Recall that the system will convert this to a query on a connector node.
The << operation specifies that the type of the node should be “under”
protein in the node type hierarchy
The last line should be read as “n has an edge whose label has the value
member, and this edge points to c”, where c is declared before. Note that
we did not mention the relationship between nodes n and edges e, namely,
an instance of the returned edge set e connects instances of the returned
node set n. This constraint, expressed as n.edge = e, is implied by the
construct of line 2, where n and e are constrained to be parts of the same
graph.
7) Finally, we present an example from systems biological analysis that
uses the graph-theoretic attributes. In this example, we take two subnetworks
b1 and b2 produced by two subqueries, each using an aggregate graph function.
For each network, the query computes the distribution of the betweenness centrality
of the nodes of the respective graphs, and then uses the F-test to compare
them.
WITH b1 AS (
SELECT distribution(betweenness centrality(*,0.05))

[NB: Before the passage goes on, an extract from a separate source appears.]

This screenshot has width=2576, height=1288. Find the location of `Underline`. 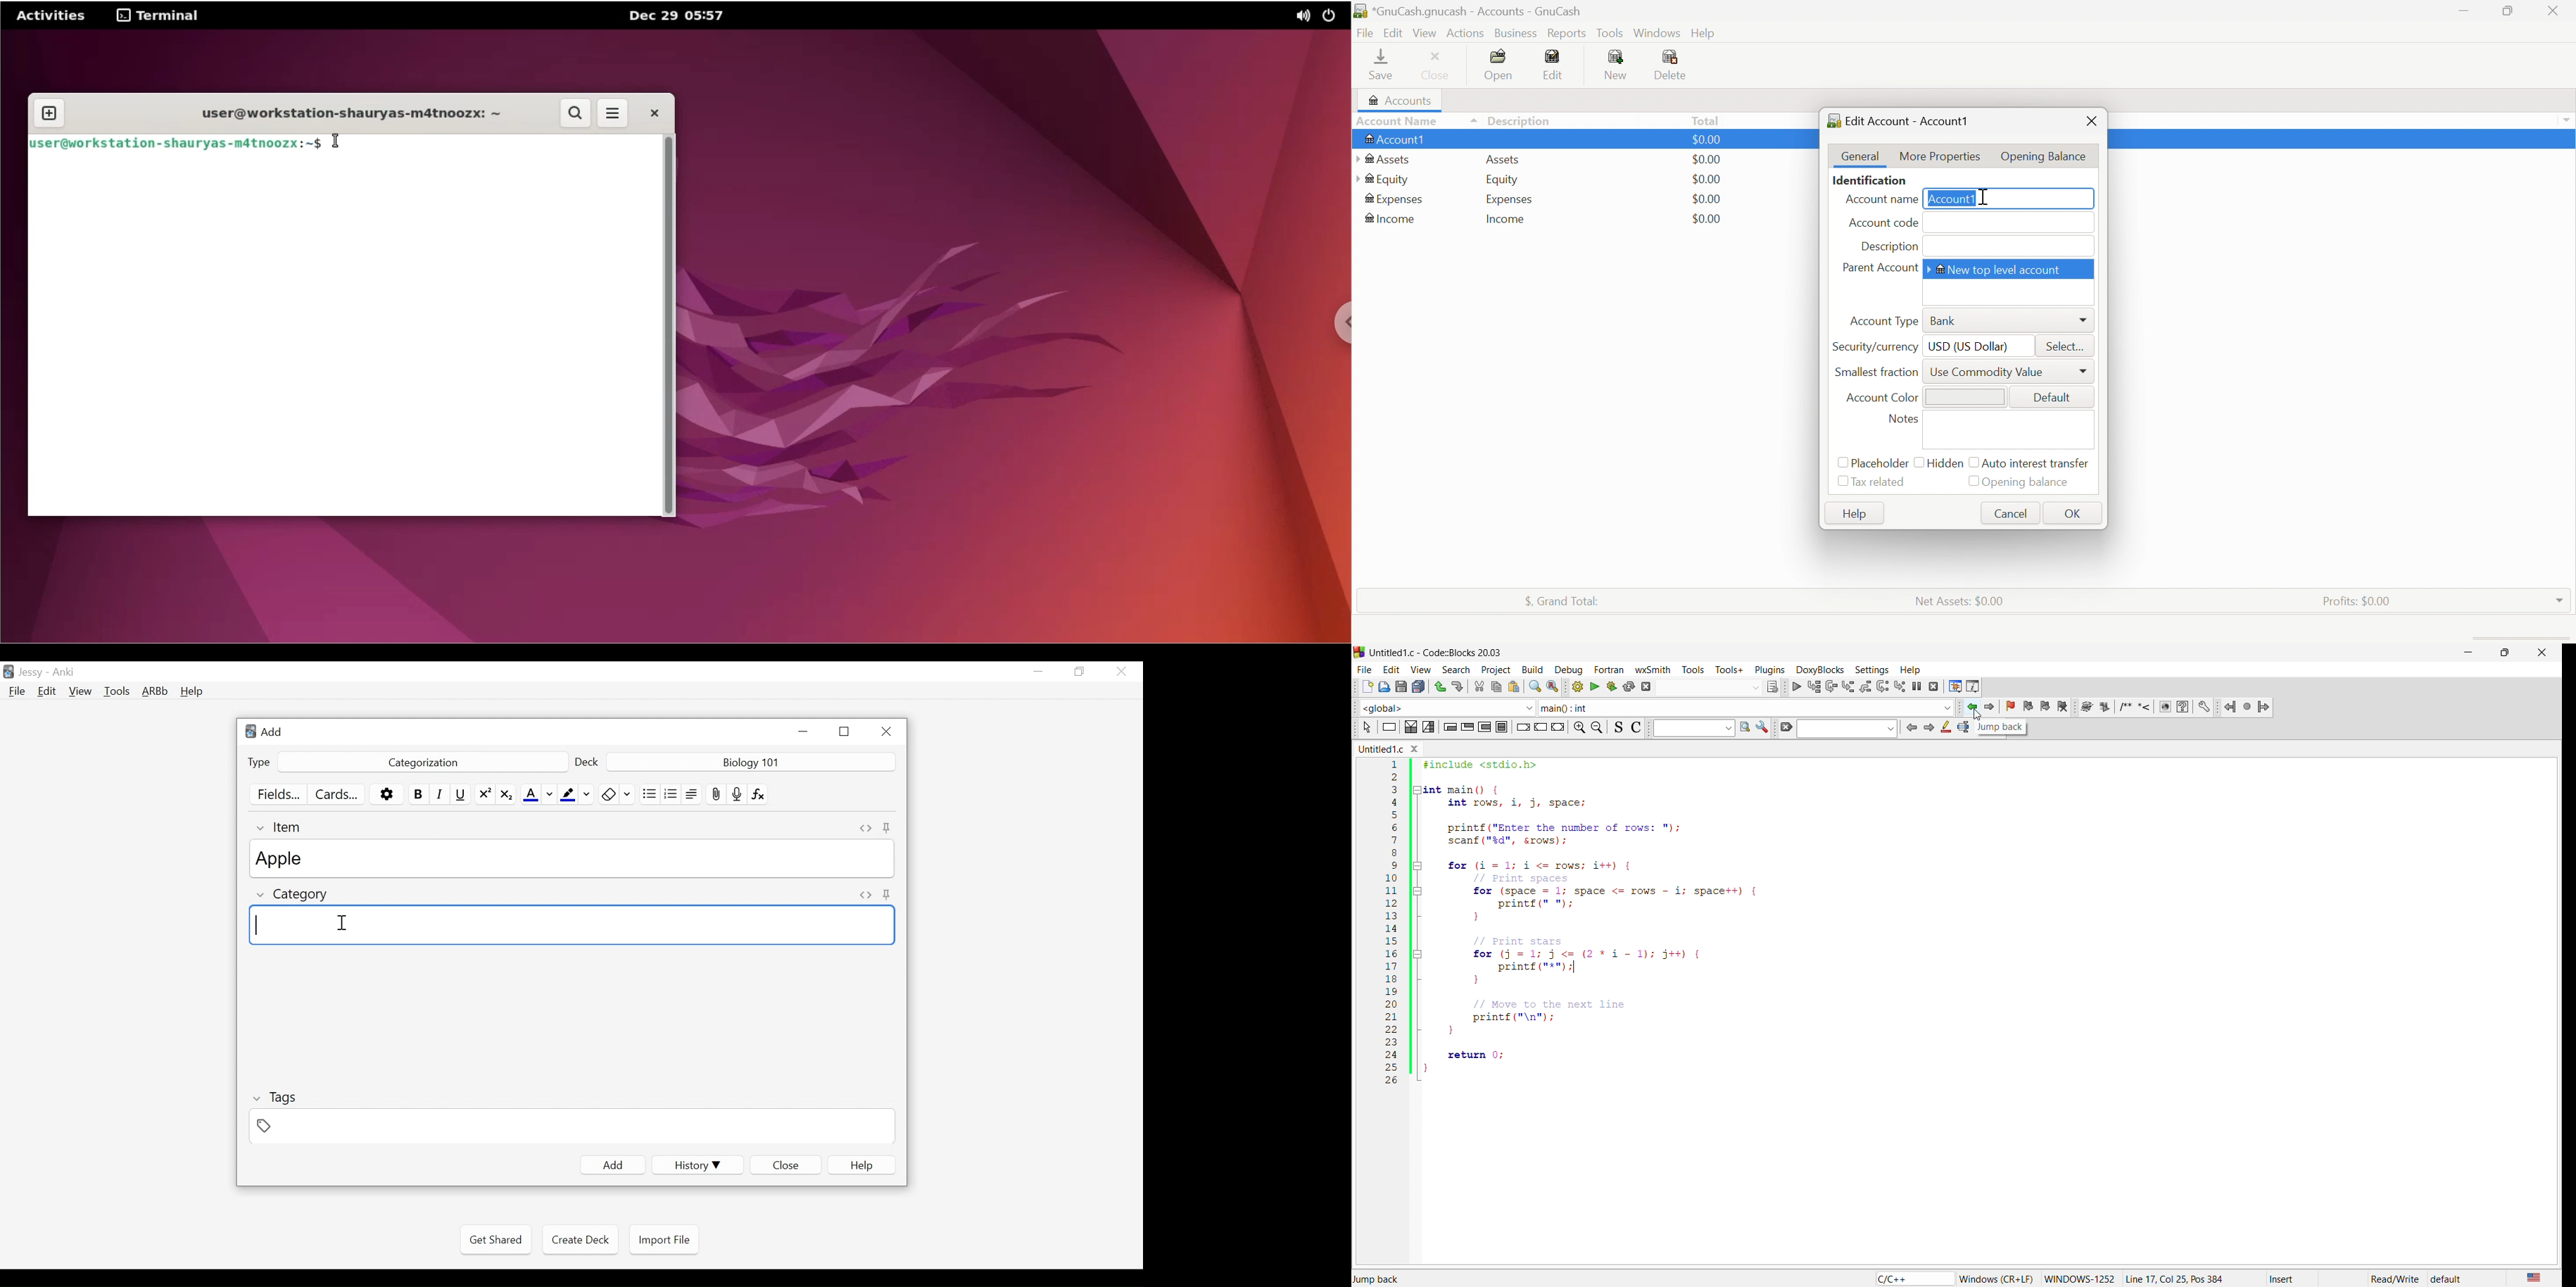

Underline is located at coordinates (462, 794).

FROM yeastGraphDB G1(N, E)
WHERE n:N and e:E and
n.source IN (’Gavin-DB’, ’Ito-DB’, ’Tong-DB’)
and n.degree() > 2),
b2 AS (...)
SELECT F-test(b1, b2)
FROM b1, b2, stat-source;
Due to a heavy use of statistical operations, a number of statistical operations
have been packaged in a source called stat-source. The function between-centrality
produces a bag of values corresponding to the betweenness centrality of
all nodes satisfying the remaining constraints. The function distribution
takes a set of values and a bucket size and outputs a histogram, which
is known to the system as a basic statistical data type defined as a table
of 2-tuples {category, count} – here the category comes from the number
of distinct values of the centrality measure with a bucket size of 0.05.